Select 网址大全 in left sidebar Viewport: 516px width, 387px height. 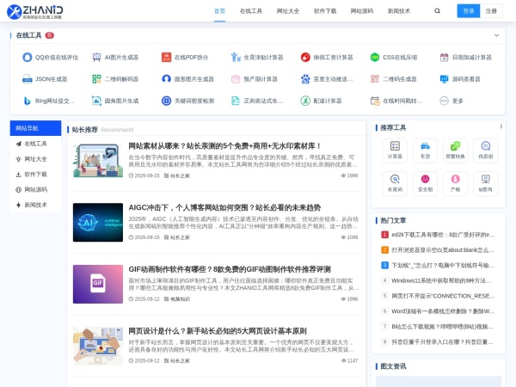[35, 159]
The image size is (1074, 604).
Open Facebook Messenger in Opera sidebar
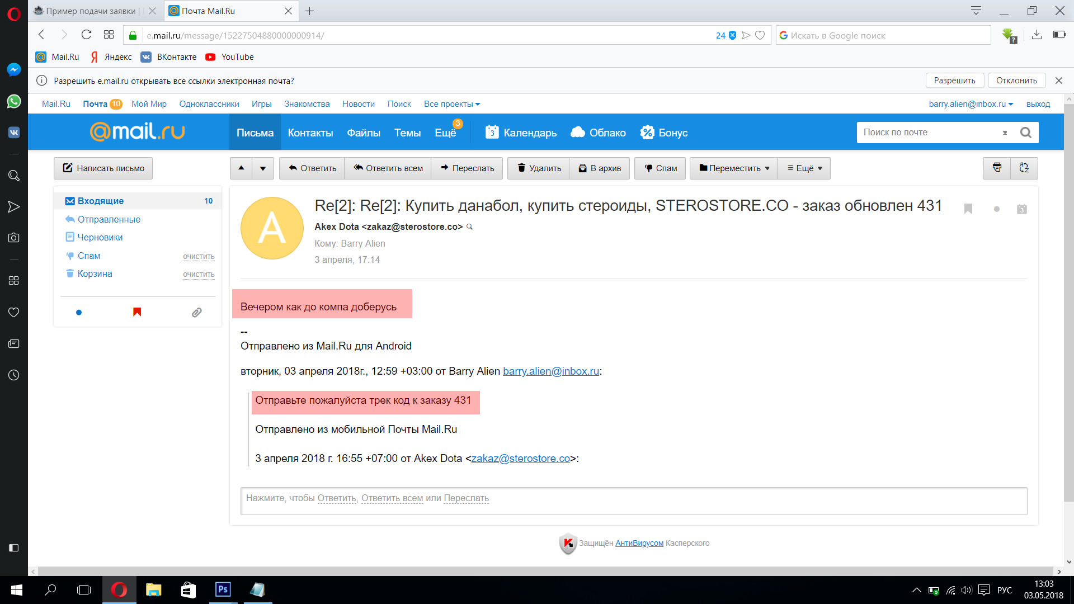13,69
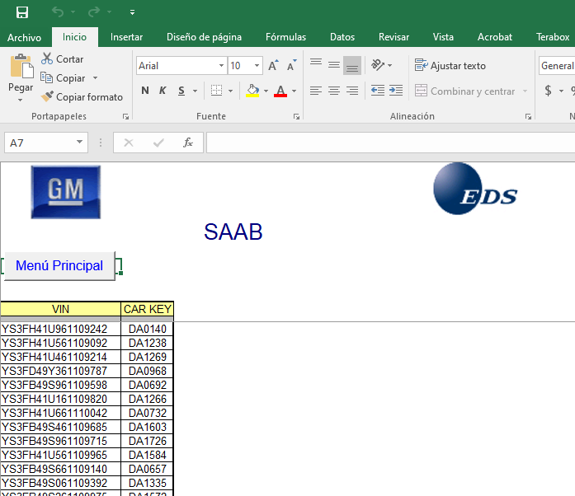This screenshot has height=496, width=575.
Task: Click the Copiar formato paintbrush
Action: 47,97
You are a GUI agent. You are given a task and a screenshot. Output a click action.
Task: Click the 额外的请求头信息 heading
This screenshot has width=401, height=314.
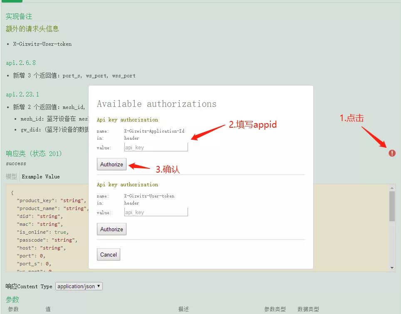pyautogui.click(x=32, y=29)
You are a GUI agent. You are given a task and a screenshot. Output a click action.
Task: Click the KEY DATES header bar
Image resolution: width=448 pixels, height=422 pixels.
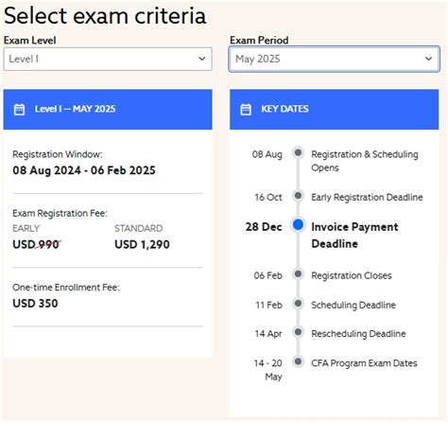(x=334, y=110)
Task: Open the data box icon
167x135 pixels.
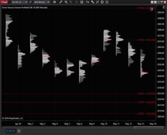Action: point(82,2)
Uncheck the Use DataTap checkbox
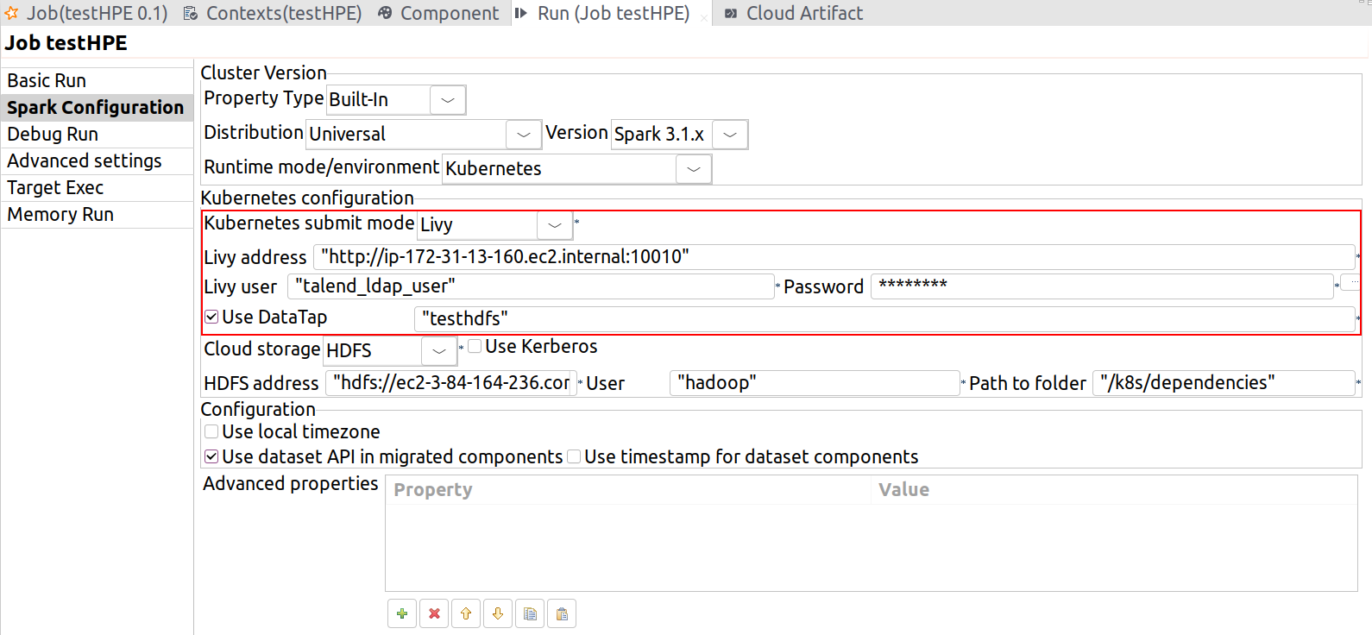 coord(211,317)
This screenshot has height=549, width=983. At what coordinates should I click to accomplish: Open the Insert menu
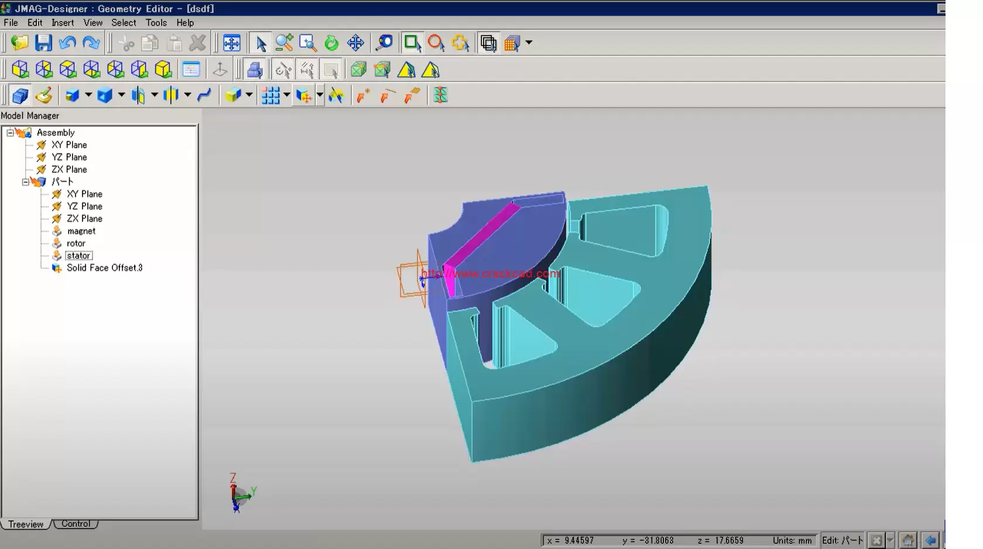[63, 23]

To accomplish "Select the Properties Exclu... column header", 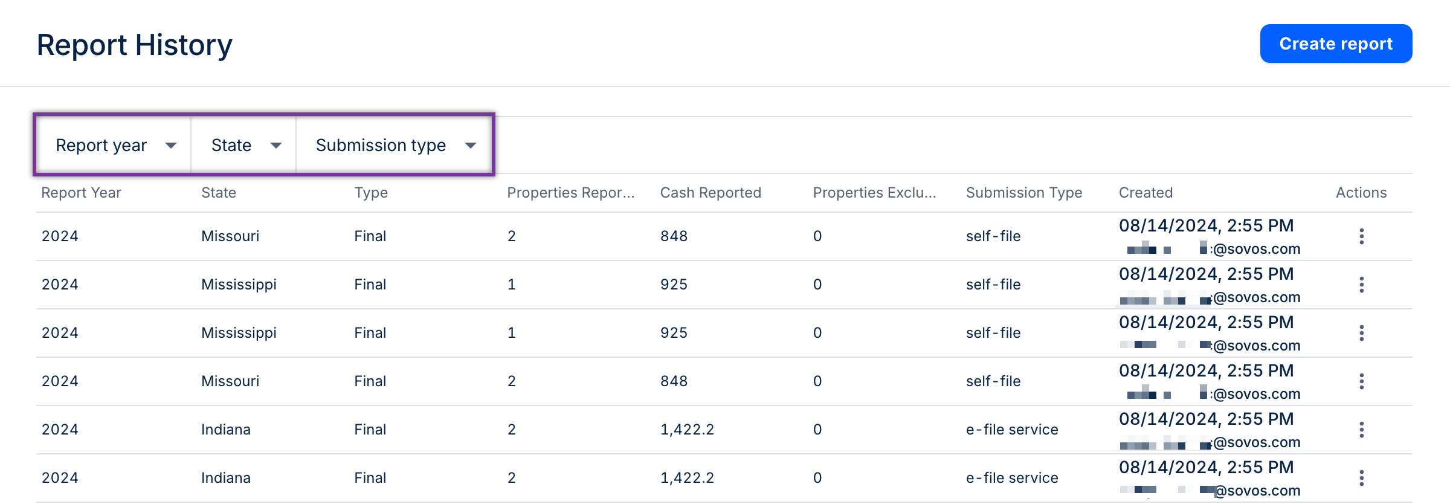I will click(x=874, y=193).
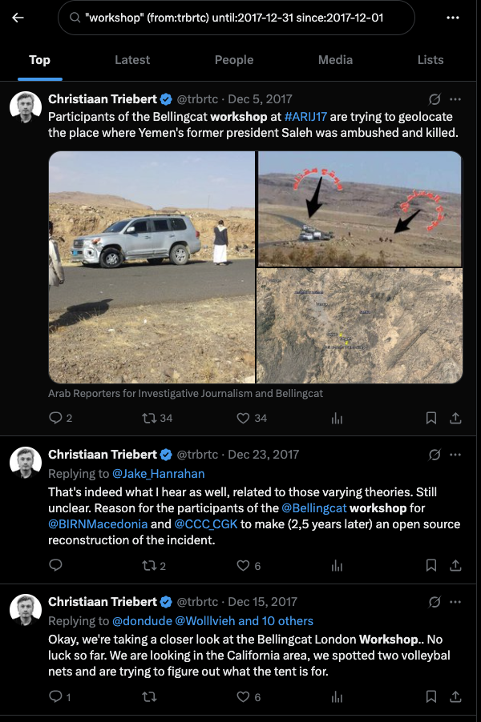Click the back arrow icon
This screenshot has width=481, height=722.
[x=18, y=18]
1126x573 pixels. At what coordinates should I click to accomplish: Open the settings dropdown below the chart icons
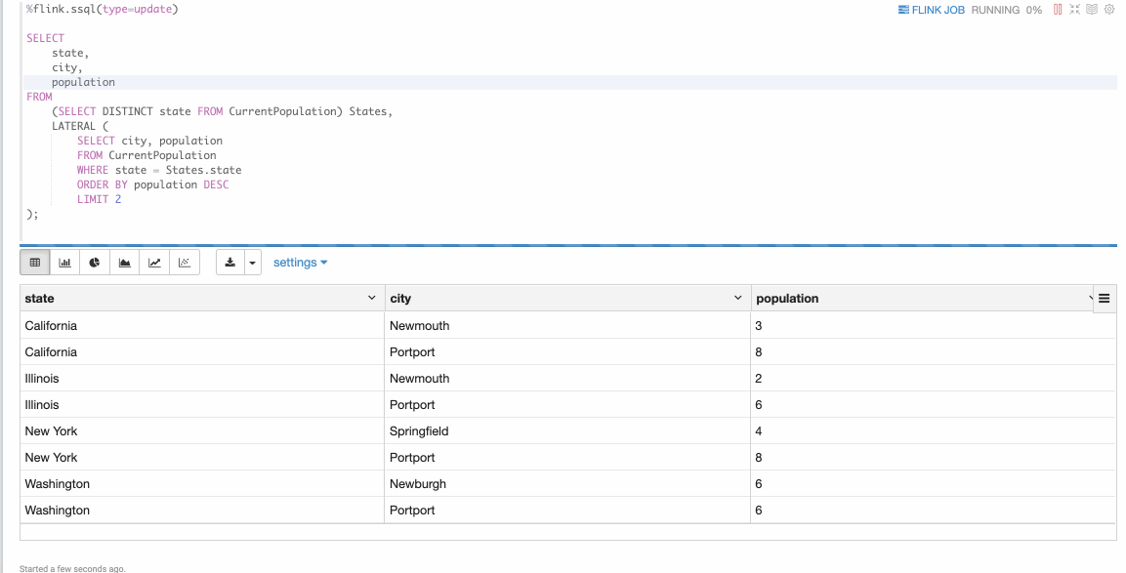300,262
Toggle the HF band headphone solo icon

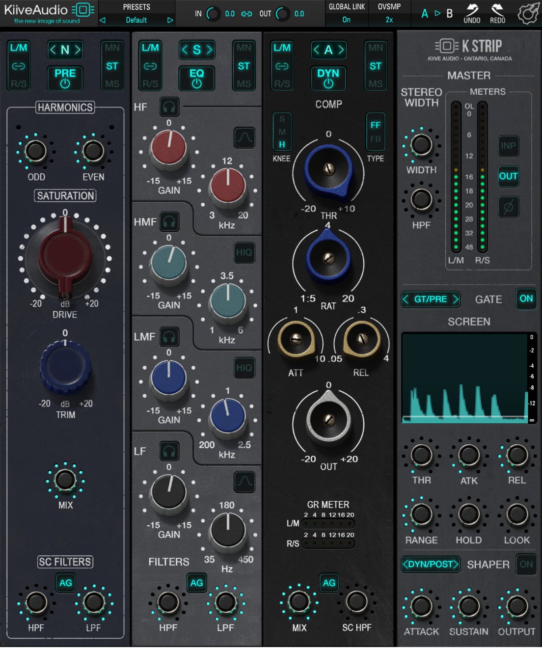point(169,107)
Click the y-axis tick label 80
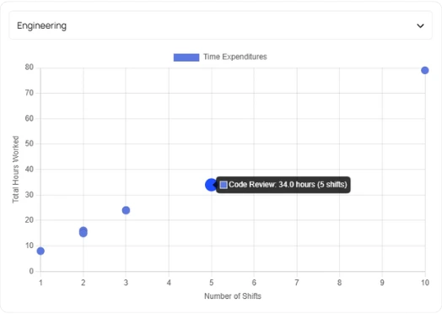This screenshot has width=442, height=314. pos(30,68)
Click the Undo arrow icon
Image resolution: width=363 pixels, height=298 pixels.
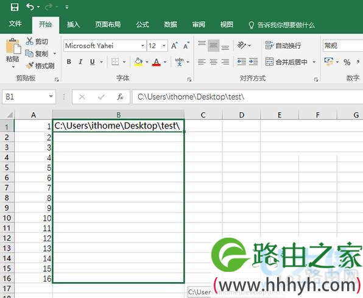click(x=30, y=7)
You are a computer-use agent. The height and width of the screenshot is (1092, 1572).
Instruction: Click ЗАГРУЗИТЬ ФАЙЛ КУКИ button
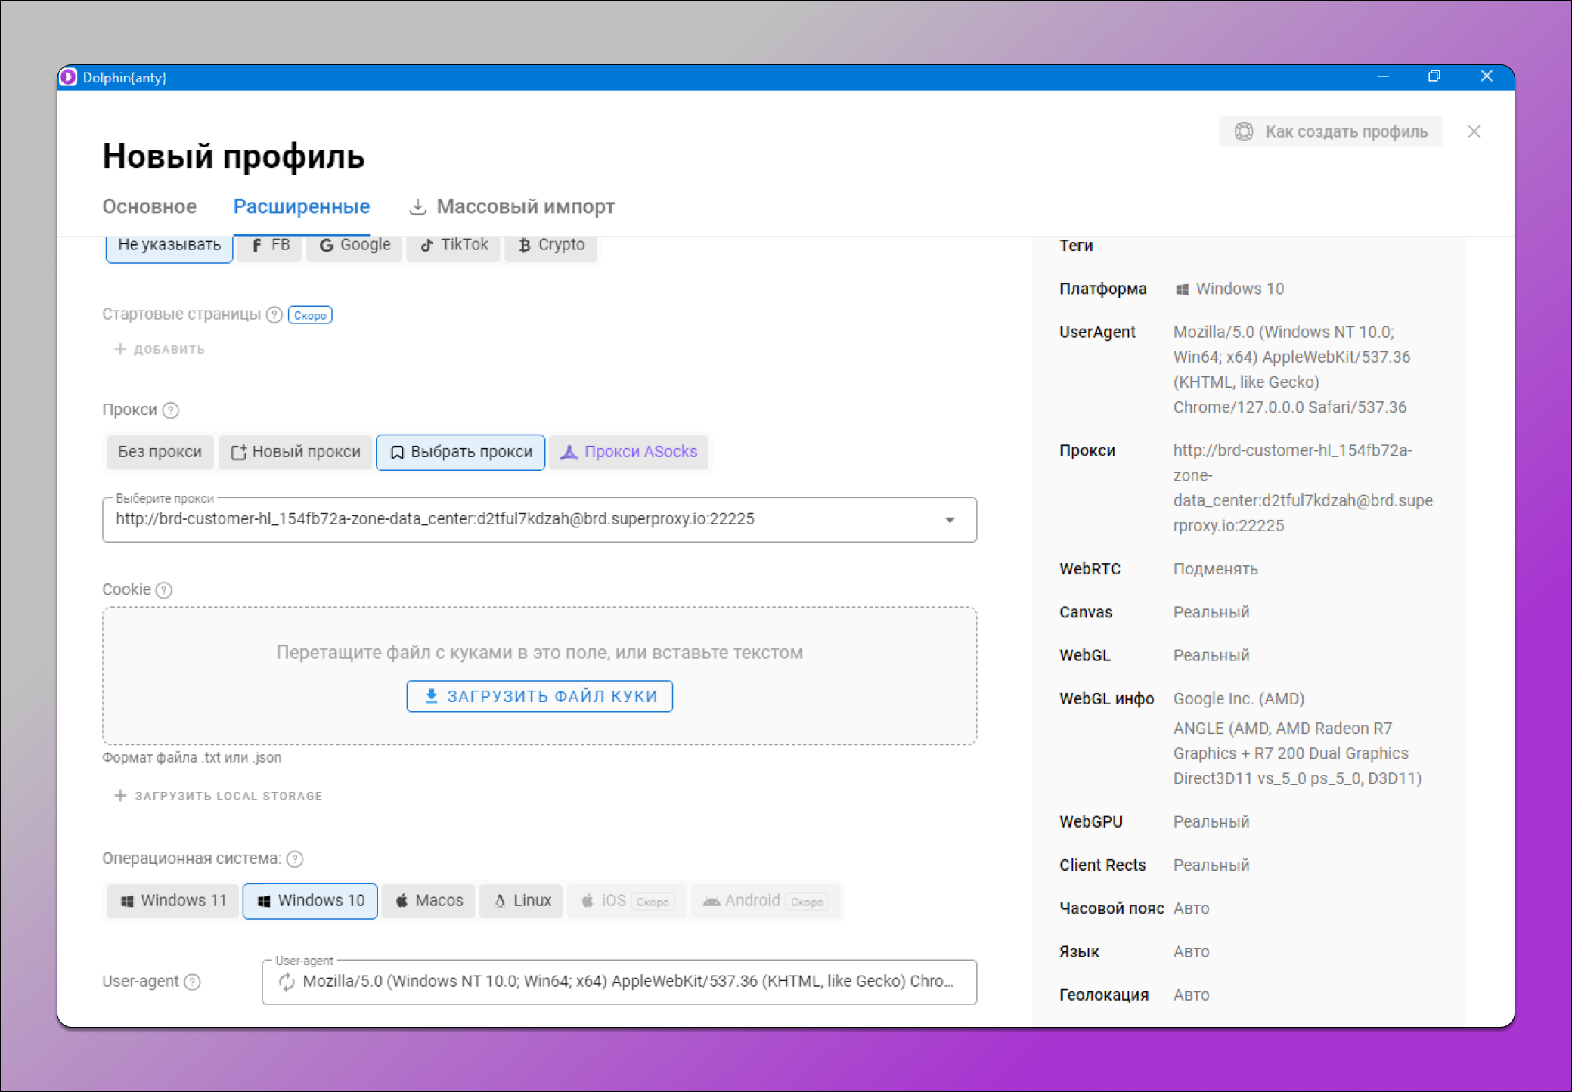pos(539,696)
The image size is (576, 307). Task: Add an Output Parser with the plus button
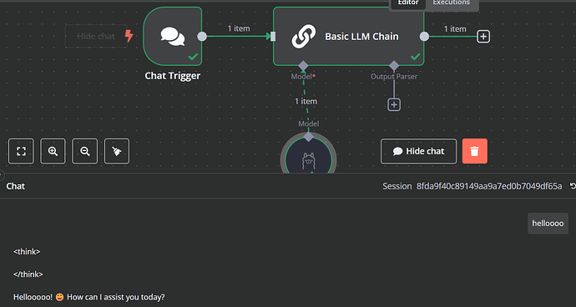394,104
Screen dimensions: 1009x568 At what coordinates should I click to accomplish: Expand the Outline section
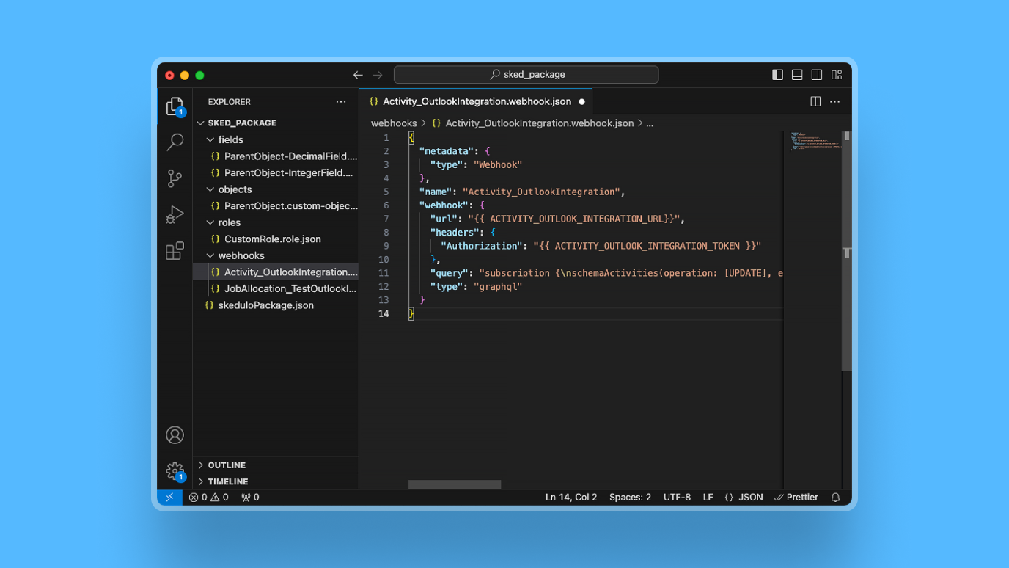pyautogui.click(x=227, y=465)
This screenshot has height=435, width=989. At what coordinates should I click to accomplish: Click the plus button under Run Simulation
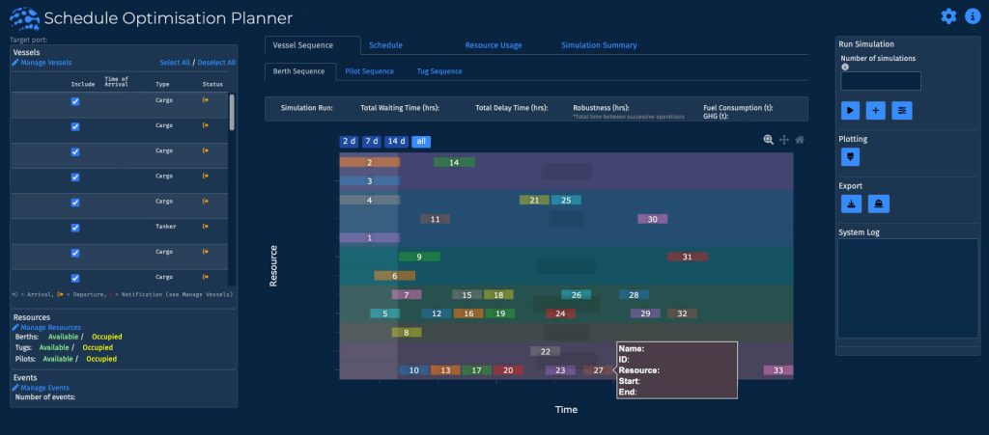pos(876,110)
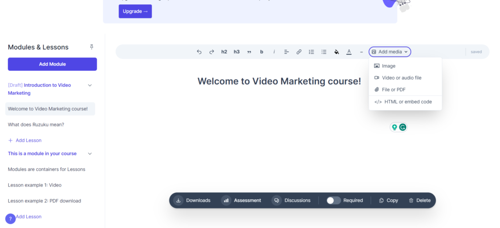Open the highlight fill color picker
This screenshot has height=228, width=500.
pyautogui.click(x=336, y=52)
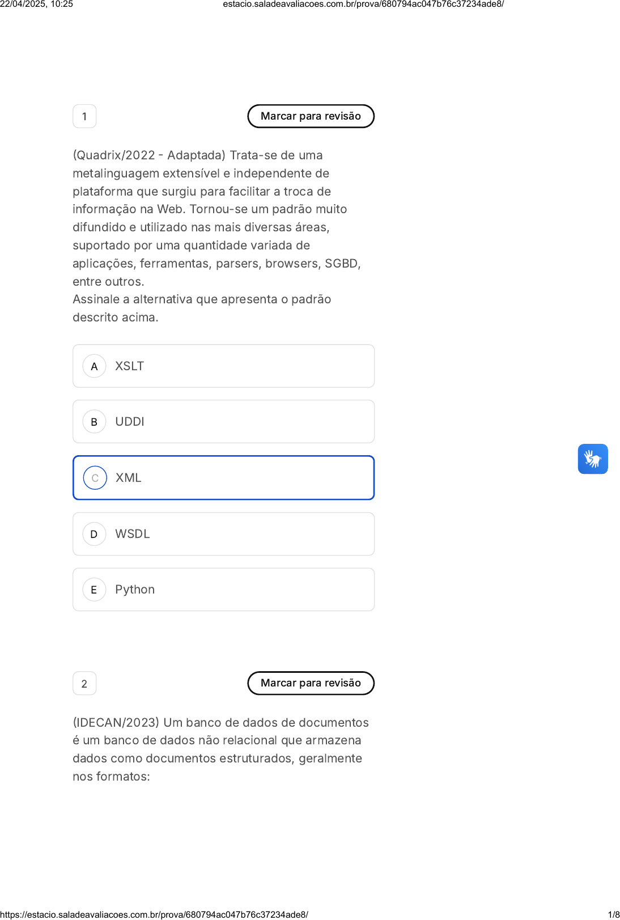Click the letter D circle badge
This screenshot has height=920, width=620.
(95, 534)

+++

* [What the task asks]: Can you write out the lines again, beginning at the one that has "Screen dimensions: 1009x568" and continuing through the last line? Leave the pictures out of your answer.

* [Written solution]:
Screen dimensions: 1009x568 At what coordinates should I click to accomplish: Expand the Outline section
pyautogui.click(x=227, y=465)
This screenshot has height=435, width=989. At what coordinates should I click to accomplish: Click the plus button under Run Simulation
pos(876,110)
Open the highlight fill color picker
This screenshot has height=228, width=500.
pyautogui.click(x=336, y=52)
Click the letter D circle badge
This screenshot has height=920, width=620.
(95, 534)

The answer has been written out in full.